Im Sommer Polohemden tragen kann jeder. Eben. Um zu demonstrieren, daß mann sich als Italiener so ein Strickjerseyteil nicht irgendwie überstreift, kommt es darauf an, mit einer kleinen Akzentsetzung deutlich zu erkennen zu geben, daß man auch dabei nicht außer Acht läßt, an seine bella figura zu denken. Also... das unbedingte Erfordernis, in Italien Polohemden mit hochgestelltem Kragen zu tragen, ist dermaßen verbreitet, daß ich in Triest vor mir auf der Straße mehrfach Polohemden gesehen habe, die unter dem (aufgestellten!) Kragen eingewebte Schriftzüge und Markennamen trugen.

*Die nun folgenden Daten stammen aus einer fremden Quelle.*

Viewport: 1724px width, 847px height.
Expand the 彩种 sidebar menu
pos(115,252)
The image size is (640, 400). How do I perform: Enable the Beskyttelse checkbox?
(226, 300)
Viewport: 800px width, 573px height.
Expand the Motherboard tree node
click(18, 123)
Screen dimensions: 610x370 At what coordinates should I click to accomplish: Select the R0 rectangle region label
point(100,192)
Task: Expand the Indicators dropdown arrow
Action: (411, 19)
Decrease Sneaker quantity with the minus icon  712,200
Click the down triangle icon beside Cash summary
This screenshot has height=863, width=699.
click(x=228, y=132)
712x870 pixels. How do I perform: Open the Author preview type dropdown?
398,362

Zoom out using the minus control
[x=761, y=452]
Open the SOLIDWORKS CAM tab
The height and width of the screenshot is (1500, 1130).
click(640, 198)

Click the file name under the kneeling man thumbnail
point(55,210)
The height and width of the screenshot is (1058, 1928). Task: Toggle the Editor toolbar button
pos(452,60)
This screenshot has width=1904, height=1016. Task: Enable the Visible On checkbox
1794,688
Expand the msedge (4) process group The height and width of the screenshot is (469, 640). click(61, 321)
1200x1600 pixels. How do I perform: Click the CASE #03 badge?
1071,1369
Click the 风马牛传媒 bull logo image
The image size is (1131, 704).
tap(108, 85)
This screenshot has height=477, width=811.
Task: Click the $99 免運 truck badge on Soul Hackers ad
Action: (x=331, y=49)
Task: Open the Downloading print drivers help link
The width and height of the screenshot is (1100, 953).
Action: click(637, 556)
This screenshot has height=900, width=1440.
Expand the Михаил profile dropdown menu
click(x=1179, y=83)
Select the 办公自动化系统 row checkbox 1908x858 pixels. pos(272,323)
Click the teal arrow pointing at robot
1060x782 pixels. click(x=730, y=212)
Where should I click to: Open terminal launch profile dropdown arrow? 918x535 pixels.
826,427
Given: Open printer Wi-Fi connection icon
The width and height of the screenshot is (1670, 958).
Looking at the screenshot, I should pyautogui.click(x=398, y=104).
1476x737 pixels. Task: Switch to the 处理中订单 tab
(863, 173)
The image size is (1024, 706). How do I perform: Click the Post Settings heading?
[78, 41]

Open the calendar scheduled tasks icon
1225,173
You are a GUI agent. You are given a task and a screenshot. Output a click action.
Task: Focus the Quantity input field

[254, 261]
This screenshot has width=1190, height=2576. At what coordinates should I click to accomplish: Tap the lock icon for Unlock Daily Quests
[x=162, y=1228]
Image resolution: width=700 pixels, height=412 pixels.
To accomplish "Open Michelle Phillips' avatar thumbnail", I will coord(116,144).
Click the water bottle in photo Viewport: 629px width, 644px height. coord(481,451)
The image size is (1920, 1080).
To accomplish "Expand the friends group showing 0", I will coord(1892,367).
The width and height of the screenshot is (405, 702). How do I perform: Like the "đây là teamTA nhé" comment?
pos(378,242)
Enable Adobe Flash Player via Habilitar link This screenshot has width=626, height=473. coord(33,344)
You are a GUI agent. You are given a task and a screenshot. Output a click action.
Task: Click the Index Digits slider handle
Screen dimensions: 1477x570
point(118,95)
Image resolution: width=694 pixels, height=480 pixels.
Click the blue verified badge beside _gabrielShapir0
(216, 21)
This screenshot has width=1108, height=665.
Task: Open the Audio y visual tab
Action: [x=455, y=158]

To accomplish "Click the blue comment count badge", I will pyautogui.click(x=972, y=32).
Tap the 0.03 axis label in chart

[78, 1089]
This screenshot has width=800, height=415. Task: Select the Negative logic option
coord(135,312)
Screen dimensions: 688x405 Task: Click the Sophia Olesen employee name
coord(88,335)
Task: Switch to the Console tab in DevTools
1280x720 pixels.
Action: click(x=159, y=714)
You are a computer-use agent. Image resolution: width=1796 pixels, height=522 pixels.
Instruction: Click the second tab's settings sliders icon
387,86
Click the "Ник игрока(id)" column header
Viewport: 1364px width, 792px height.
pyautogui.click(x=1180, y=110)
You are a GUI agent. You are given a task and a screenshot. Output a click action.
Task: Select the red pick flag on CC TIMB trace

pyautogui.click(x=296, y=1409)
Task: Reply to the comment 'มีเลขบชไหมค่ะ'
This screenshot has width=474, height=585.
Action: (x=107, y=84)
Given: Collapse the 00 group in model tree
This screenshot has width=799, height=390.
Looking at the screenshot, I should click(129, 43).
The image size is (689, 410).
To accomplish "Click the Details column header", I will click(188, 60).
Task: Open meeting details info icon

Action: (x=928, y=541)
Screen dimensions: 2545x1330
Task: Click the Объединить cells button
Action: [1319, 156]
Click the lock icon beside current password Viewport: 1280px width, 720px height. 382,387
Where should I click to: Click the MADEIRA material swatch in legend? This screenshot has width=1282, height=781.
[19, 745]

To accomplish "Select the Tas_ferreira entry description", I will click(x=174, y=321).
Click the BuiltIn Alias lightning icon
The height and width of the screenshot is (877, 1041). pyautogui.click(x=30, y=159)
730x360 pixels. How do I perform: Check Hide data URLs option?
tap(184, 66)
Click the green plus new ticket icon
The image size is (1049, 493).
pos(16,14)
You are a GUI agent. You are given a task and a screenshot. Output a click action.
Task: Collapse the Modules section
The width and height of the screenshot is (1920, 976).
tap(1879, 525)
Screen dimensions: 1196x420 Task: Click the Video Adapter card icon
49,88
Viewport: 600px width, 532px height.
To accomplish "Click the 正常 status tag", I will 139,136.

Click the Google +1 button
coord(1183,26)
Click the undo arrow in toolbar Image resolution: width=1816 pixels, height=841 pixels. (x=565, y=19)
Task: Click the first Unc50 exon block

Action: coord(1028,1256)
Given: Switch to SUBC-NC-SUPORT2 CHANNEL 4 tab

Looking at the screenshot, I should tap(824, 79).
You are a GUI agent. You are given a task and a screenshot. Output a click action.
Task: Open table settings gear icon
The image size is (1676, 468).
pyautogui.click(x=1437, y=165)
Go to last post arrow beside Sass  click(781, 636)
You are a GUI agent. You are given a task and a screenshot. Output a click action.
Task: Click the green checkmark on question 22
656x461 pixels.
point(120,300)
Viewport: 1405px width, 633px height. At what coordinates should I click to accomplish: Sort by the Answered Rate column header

Ich will das Haltungs- und Kleidungsideal der bella figura keineswegs grundsätzlich schmähen, denn, ja, in Italien flaniert man im Durchschnitt besser gekleidet über die Corsi, als es durch bundesdeutsche Fußgängerzonen schlufft, und es zaubert immer wieder schön Anzusehendes in die Gassen und Straßen des italienischen Alltags. Am gestenreichen Sprechen der Italiener kann man sich ja ohnehin nie sattsehen.